Processors suitable for the execution of a computer program may be based, for example, on both general and special purpose microprocessors, and any one or more processors of any kind of digital computer. Generally, a processor will receive instructions and data from a read-only memory or a random access memory or both. Elements of a computer may include a processor for performing operations in accordance with instructions and one or more memory devices for storing instructions and data. Generally, a computer will also include, or be operatively coupled to receive data from or transfer data to, or both, one or more mass storage devices for storing data, e.g., magnetic, magneto-optical disks, or optical disks. However, a computer need not have such devices. Moreover, a computer may be embedded in another device, e.g., a mobile telephone, a Personal Digital Assistant (PDA), a mobile audio or video player, a game player, a Global Positioning System (GPS) receiver, or a portable storage device, e.g., a Universal Serial Bus (USB) flash drive, to name a few. Computer-readable media suitable for storing computer program instructions and data include all forms of non-volatile memory, media and memory devices, including by way of example semiconductor memory devices, e.g., EPROM, EEPROM, and flash memory devices; magnetic disks, e.g., internal hard disks or removable disks; magneto-optical disks; and CD-ROM and DVD-ROM disks. The processor and the memory can be supplemented by, or incorporated in, special purpose logic circuitry.
To provide for interaction with a user, embodiments of the subject matter described in this specification can be implemented on a computer having a display device (e.g., a CRT (cathode ray tube) or LCD (liquid crystal display) monitor) for displaying information to the user and a keyboard and a pointing device (e.g., a mouse or a trackball) by which the user can provide input to the computer. Other kinds of devices may also be used to provide interaction with the user, for example, feedback provided to the user may be any form of sensory feedback, e.g., visual feedback, auditory feedback, or tactile feedback; and input from the user may be received in any form, including acoustic, speech, or tactile input. In addition, the computer may interact with the user by sending and receiving documents to and from the device used by the user, for example, by sending web pages to a web browser on the user's device in response to requests received from the web browser.
Implementations of the subject matter described in this specification can be implemented in a computing system that includes a back-end component (e.g., as a data server), or that includes a middleware component (e.g., an application server), or that includes a front-end component (e.g., a client computer having a graphical user interface or a Web browser through which a user can interact with an implementation of the subject matter described in this specification), or any combination of one or more such back-end, middleware, or front-end components. The components of the system can be interconnected by any form or medium of digital data communication (e.g., a communication network). Examples of communication networks include a local area network ("LAN") and a wide area network ("WAN"), the Internet (e.g., the Internet), and peer-to-peer networks (e.g., ad hoc peer-to-peer networks).
The computing system may include clients and servers. A client and server are generally remote from each other and typically interact through a communication network. The relationship of client and server arises by virtue of computer programs running on the respective computers and having a client-server relationship to each other. In some embodiments, the server sends data, such as an HTML page, to the user device, such as for the purpose of displaying data to and receiving user input from a user interacting with the device as a client. Data generated at the user device, e.g., a result of the user interaction, may be received at the server from the device.

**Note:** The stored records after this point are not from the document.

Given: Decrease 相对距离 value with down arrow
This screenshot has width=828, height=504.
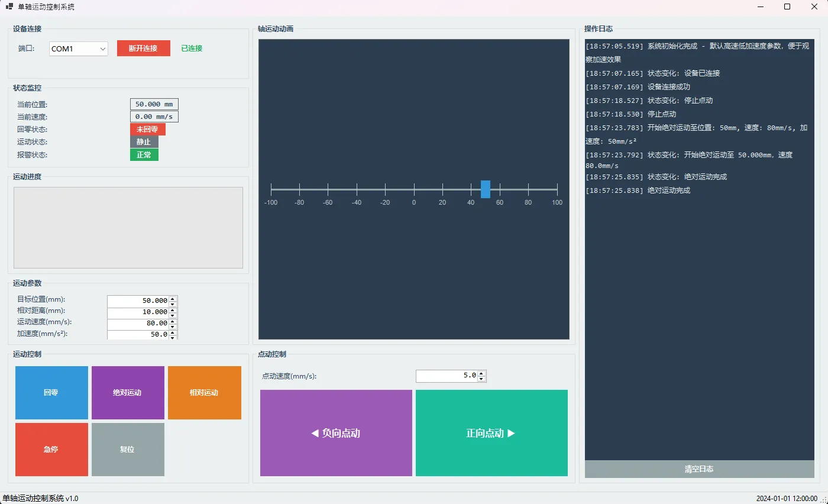Looking at the screenshot, I should 173,315.
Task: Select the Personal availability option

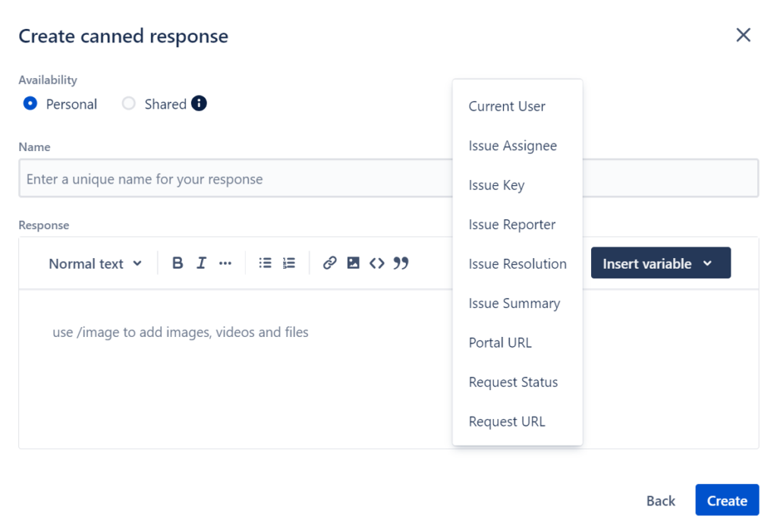Action: click(x=30, y=104)
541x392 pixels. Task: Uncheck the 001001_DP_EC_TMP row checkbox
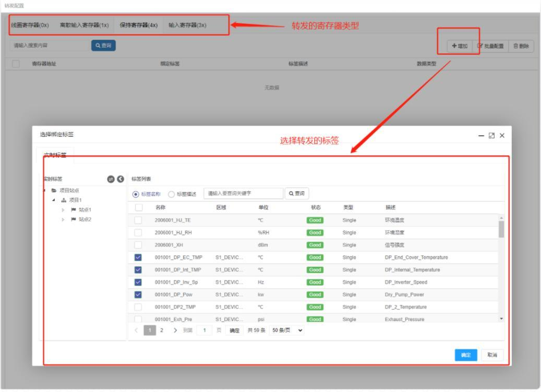tap(138, 257)
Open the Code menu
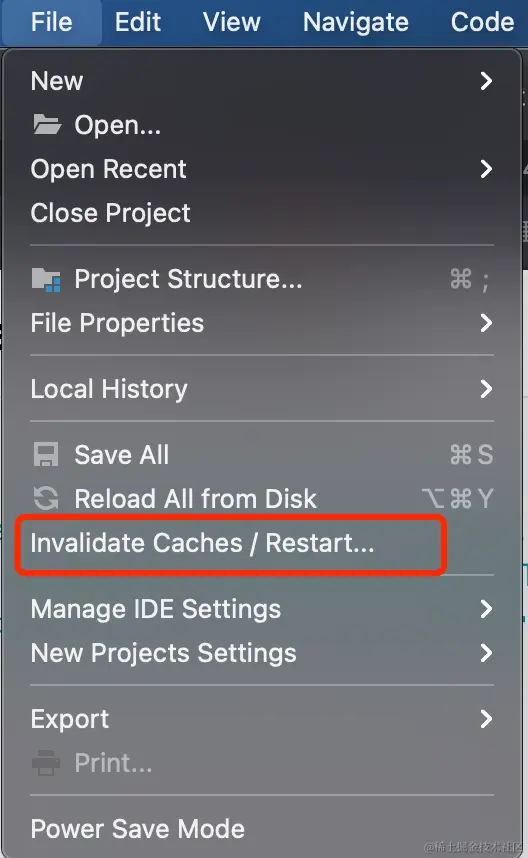Viewport: 528px width, 858px height. (x=482, y=22)
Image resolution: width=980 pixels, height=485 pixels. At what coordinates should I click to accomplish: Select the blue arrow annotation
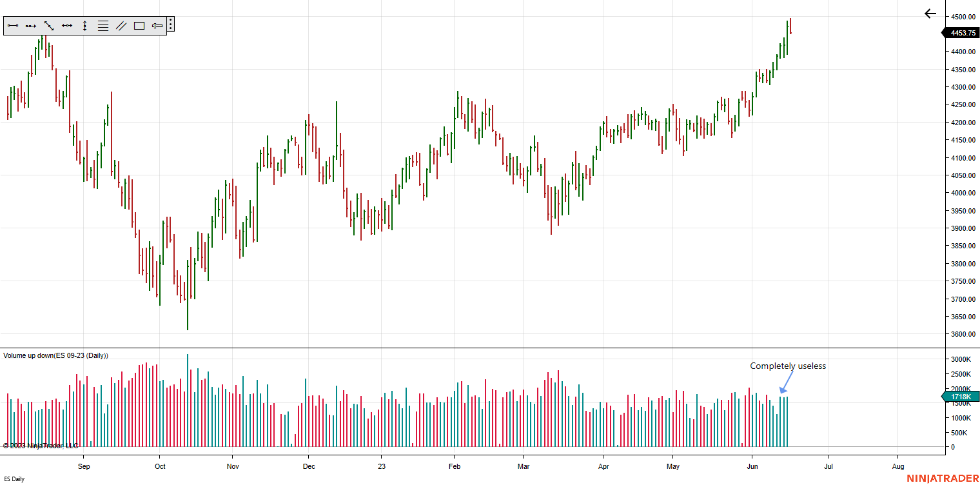point(787,382)
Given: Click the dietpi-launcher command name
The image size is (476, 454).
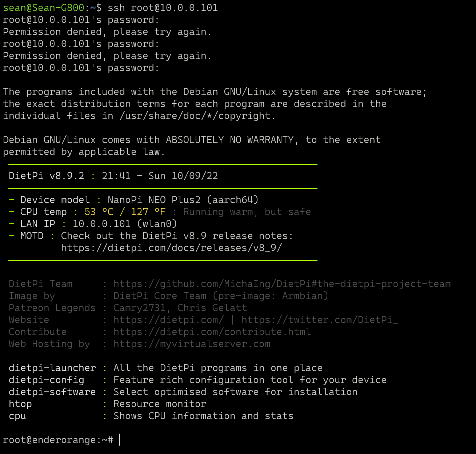Looking at the screenshot, I should click(x=52, y=368).
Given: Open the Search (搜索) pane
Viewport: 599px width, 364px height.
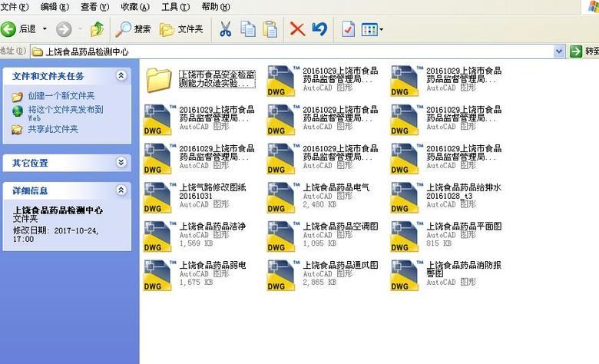Looking at the screenshot, I should (134, 29).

While this specification contains many specific implementation details, these should not be construed as limitations on the scope of any inventions or of what may be claimed, but rather as descriptions of features specific to particular embodiments of particular inventions. Certain features that are described in this specification in the context of separate embodiments can also be implemented in combination in a single embodiment. Conversely, various features that are described in the context of a single embodiment can also be implemented in multiple embodiments separately or in any suitable subcombination. Furthermore, although features may be described above as acting in certain combinations and even initially claimed as such, one or more features from a claimed combination can in some cases be excised from the combination, and the claimed combination may be directed to a subcombination or variation of a subcombination.
Similarly, while operations are depicted in the drawings in a particular order, this should not be understood as requiring that such operations be performed in the particular order shown or in sequential order, or that all illustrated operations be performed, to achieve desirable results. In certain situations, multitasking and parallel processing may be advantageous. Moreover, the separation of various system modules and components in the embodiments described above should not be understood as requiring such separation in all embodiments, and it should be understood that the described program components and systems can generally be integrated together in a single software product or packaged into multiple software products.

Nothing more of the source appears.